# Ausgangstext:
----------------------------------------

Alkoholmissbrauch von Jugendlichen ist nicht nur im Fasching ein Thema, da aber ganz besonders. Deshalb gibt es beim und nach dem Heidingsfelder Faschingszug wieder einen gemeinsamen Einsatz von Polizei, Stadt und Jugendarbeit zur Vermeidung von exzessivem Alkoholkonsum von Jugendlichen. Diese Aktion „kam im vergangenen Jahr richtig gut an“, sagt Franziska Becker von der Suchtpräventions-Fachstelle der Stadt – in Trägerschaft des Diakonischen Werkes.

----------------------------------------

# Extrahierte Zeilen:
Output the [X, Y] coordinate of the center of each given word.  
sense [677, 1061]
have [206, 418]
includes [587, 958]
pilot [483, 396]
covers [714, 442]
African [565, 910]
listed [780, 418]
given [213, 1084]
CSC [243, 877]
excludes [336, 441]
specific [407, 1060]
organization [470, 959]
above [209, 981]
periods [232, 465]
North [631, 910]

----------------------------------------

# Zu erledigende Aufgaben:
(a) Fasse den Absatz des Ausgangstexts, der mit „Alkoholmissbrauch von Jugendlichen“ beginnt, kürzer zusammen und behalte dabei seine wichtigsten Fakten bei.
(b) Gib den Abschnitt des Ausgangstexts wieder, der bei "Alkoholmissbrauch von Jugendlichen" beginnt und bei "des Diakonischen Werkes." endet, und tausche dabei "Polizei" gegen "Feuerwehr" aus.
(c) Von welcher Fachstelle ist Franziska Becker laut Ausgangstext?

# Ergebnisse je Aufgabe:
(a) Da Alkoholmissbrauch von Jugendlichen im Fasching besonders ein Thema ist, arbeiten Polizei, Stadt und Jugendarbeit beim und nach dem Heidingsfelder Faschingszug wieder gemeinsam daran, exzessiven Alkoholkonsum Jugendlicher zu vermeiden. Laut Franziska Becker von der Suchtpräventions-Fachstelle der Stadt, deren Träger das Diakonische Werk ist, kam die Aktion im vergangenen Jahr gut an.

(b)
Alkoholmissbrauch von Jugendlichen ist nicht nur im Fasching ein Thema, da aber ganz besonders. Deshalb gibt es beim und nach dem Heidingsfelder Faschingszug wieder einen gemeinsamen Einsatz von Feuerwehr, Stadt und Jugendarbeit zur Vermeidung von exzessivem Alkoholkonsum von Jugendlichen. Diese Aktion „kam im vergangenen Jahr richtig gut an“, sagt Franziska Becker von der Suchtpräventions-Fachstelle der Stadt – in Trägerschaft des Diakonischen Werkes.

(c) Von der Suchtpräventions-Fachstelle der Stadt, in Trägerschaft des Diakonischen Werkes.